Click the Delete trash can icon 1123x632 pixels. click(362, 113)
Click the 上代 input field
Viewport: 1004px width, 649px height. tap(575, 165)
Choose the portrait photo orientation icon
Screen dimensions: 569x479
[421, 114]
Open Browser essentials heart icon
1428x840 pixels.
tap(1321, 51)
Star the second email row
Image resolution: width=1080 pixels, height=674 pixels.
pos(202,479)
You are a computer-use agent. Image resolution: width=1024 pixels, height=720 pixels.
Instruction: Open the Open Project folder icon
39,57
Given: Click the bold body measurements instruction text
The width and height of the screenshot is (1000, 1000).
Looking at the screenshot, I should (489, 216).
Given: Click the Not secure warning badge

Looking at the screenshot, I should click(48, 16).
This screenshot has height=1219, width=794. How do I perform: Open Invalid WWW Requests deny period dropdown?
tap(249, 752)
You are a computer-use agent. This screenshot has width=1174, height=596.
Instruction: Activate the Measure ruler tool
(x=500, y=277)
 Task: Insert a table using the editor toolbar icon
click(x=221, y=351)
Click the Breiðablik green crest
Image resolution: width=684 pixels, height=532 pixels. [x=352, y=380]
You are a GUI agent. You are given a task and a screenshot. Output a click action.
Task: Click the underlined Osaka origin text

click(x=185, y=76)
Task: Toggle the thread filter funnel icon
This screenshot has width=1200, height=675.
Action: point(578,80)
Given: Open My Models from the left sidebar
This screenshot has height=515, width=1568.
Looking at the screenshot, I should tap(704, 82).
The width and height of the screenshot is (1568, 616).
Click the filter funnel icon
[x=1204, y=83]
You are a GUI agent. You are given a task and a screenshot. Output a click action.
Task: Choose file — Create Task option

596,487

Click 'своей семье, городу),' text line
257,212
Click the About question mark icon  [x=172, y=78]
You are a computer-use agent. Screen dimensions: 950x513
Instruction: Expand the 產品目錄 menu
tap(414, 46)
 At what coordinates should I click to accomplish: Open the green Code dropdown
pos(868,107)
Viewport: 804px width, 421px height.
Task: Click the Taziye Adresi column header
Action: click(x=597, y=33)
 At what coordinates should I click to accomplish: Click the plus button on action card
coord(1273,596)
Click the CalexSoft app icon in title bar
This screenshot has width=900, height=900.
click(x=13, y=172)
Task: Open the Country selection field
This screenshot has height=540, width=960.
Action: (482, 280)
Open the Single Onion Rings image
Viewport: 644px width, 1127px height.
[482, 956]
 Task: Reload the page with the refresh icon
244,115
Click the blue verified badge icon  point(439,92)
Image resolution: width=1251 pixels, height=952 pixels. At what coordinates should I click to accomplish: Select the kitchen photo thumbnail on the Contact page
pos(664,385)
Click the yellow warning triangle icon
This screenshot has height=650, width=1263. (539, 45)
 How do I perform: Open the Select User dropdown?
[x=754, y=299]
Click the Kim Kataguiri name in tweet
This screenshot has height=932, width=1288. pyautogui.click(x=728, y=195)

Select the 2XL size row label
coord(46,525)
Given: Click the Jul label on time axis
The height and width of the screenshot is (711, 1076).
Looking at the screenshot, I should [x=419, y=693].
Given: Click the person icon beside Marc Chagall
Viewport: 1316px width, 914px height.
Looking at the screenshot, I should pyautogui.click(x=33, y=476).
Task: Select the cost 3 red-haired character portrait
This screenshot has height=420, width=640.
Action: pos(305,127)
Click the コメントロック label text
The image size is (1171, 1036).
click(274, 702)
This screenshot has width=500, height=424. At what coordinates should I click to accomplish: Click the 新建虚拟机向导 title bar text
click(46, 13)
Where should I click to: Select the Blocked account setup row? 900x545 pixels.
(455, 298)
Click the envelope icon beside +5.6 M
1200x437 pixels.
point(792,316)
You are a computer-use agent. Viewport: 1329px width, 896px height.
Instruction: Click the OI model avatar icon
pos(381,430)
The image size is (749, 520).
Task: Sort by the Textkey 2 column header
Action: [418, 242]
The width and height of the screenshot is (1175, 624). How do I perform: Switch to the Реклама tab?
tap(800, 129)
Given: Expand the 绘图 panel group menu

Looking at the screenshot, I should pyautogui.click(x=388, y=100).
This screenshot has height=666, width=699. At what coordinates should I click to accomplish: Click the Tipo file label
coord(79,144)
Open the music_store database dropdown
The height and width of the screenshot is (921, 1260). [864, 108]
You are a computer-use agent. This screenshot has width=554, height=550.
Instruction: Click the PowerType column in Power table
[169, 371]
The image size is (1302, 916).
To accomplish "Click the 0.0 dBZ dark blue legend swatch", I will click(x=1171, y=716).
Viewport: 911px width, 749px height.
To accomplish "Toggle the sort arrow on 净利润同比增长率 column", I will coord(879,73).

__________

DIRECTION => Please extract every item above and reproduce each one word for word, with nothing changed.

SOLUTION TO THIS PROBLEM =>
Click the Delete trash can icon 1123x632 pixels. click(362, 113)
Click the 上代 input field
Viewport: 1004px width, 649px height. tap(575, 165)
Choose the portrait photo orientation icon
Screen dimensions: 569x479
[421, 114]
Open Browser essentials heart icon
1428x840 pixels.
tap(1321, 51)
Star the second email row
Image resolution: width=1080 pixels, height=674 pixels.
pos(202,479)
You are a computer-use agent. Image resolution: width=1024 pixels, height=720 pixels.
Instruction: Open the Open Project folder icon
39,57
Given: Click the bold body measurements instruction text
The width and height of the screenshot is (1000, 1000).
Looking at the screenshot, I should (489, 216).
Given: Click the Not secure warning badge

Looking at the screenshot, I should click(48, 16).
This screenshot has height=1219, width=794. How do I perform: Open Invalid WWW Requests deny period dropdown?
tap(249, 752)
You are a computer-use agent. This screenshot has width=1174, height=596.
Instruction: Activate the Measure ruler tool
(x=500, y=277)
 Task: Insert a table using the editor toolbar icon
click(x=221, y=351)
Click the Breiðablik green crest
Image resolution: width=684 pixels, height=532 pixels. [x=352, y=380]
You are a GUI agent. You are given a task and a screenshot. Output a click action.
Task: Click the underlined Osaka origin text

click(x=185, y=76)
Task: Toggle the thread filter funnel icon
This screenshot has width=1200, height=675.
Action: point(578,80)
Given: Open My Models from the left sidebar
This screenshot has height=515, width=1568.
Looking at the screenshot, I should tap(704, 82).
The width and height of the screenshot is (1568, 616).
Click the filter funnel icon
[x=1204, y=83]
You are a GUI agent. You are given a task and a screenshot. Output a click action.
Task: Choose file — Create Task option

596,487

Click 'своей семье, городу),' text line
257,212
Click the About question mark icon  [x=172, y=78]
You are a computer-use agent. Screen dimensions: 950x513
Instruction: Expand the 產品目錄 menu
tap(414, 46)
 At what coordinates should I click to accomplish: Open the green Code dropdown
pos(868,107)
Viewport: 804px width, 421px height.
Task: Click the Taziye Adresi column header
Action: click(x=597, y=33)
 At what coordinates should I click to accomplish: Click the plus button on action card
coord(1273,596)
Click the CalexSoft app icon in title bar
This screenshot has width=900, height=900.
click(x=13, y=172)
Task: Open the Country selection field
This screenshot has height=540, width=960.
Action: (482, 280)
Open the Single Onion Rings image
Viewport: 644px width, 1127px height.
[482, 956]
 Task: Reload the page with the refresh icon
244,115
Click the blue verified badge icon  point(439,92)
Image resolution: width=1251 pixels, height=952 pixels. At what coordinates should I click to accomplish: Select the kitchen photo thumbnail on the Contact page
pos(664,385)
Click the yellow warning triangle icon
This screenshot has height=650, width=1263. (539, 45)
 How do I perform: Open the Select User dropdown?
[x=754, y=299]
Click the Kim Kataguiri name in tweet
This screenshot has height=932, width=1288. pyautogui.click(x=728, y=195)

Select the 2XL size row label
coord(46,525)
Given: Click the Jul label on time axis
The height and width of the screenshot is (711, 1076).
Looking at the screenshot, I should [x=419, y=693].
Given: Click the person icon beside Marc Chagall
Viewport: 1316px width, 914px height.
Looking at the screenshot, I should pyautogui.click(x=33, y=476).
Task: Select the cost 3 red-haired character portrait
This screenshot has height=420, width=640.
Action: pos(305,127)
Click the コメントロック label text
The image size is (1171, 1036).
click(274, 702)
This screenshot has width=500, height=424. At what coordinates should I click to accomplish: Click the 新建虚拟机向导 title bar text
click(46, 13)
Where should I click to: Select the Blocked account setup row? 900x545 pixels.
(455, 298)
Click the envelope icon beside +5.6 M
1200x437 pixels.
point(792,316)
You are a computer-use agent. Viewport: 1329px width, 896px height.
Instruction: Click the OI model avatar icon
pos(381,430)
The image size is (749, 520).
Task: Sort by the Textkey 2 column header
Action: [418, 242]
The width and height of the screenshot is (1175, 624). How do I perform: Switch to the Реклама tab?
tap(800, 129)
Given: Expand the 绘图 panel group menu

Looking at the screenshot, I should pyautogui.click(x=388, y=100).
This screenshot has height=666, width=699. At what coordinates should I click to accomplish: Click the Tipo file label
coord(79,144)
Open the music_store database dropdown
The height and width of the screenshot is (921, 1260). [864, 108]
You are a computer-use agent. This screenshot has width=554, height=550.
Instruction: Click the PowerType column in Power table
[169, 371]
The image size is (1302, 916).
To accomplish "Click the 0.0 dBZ dark blue legend swatch", I will click(x=1171, y=716).
Viewport: 911px width, 749px height.
To accomplish "Toggle the sort arrow on 净利润同比增长率 column", I will coord(879,73).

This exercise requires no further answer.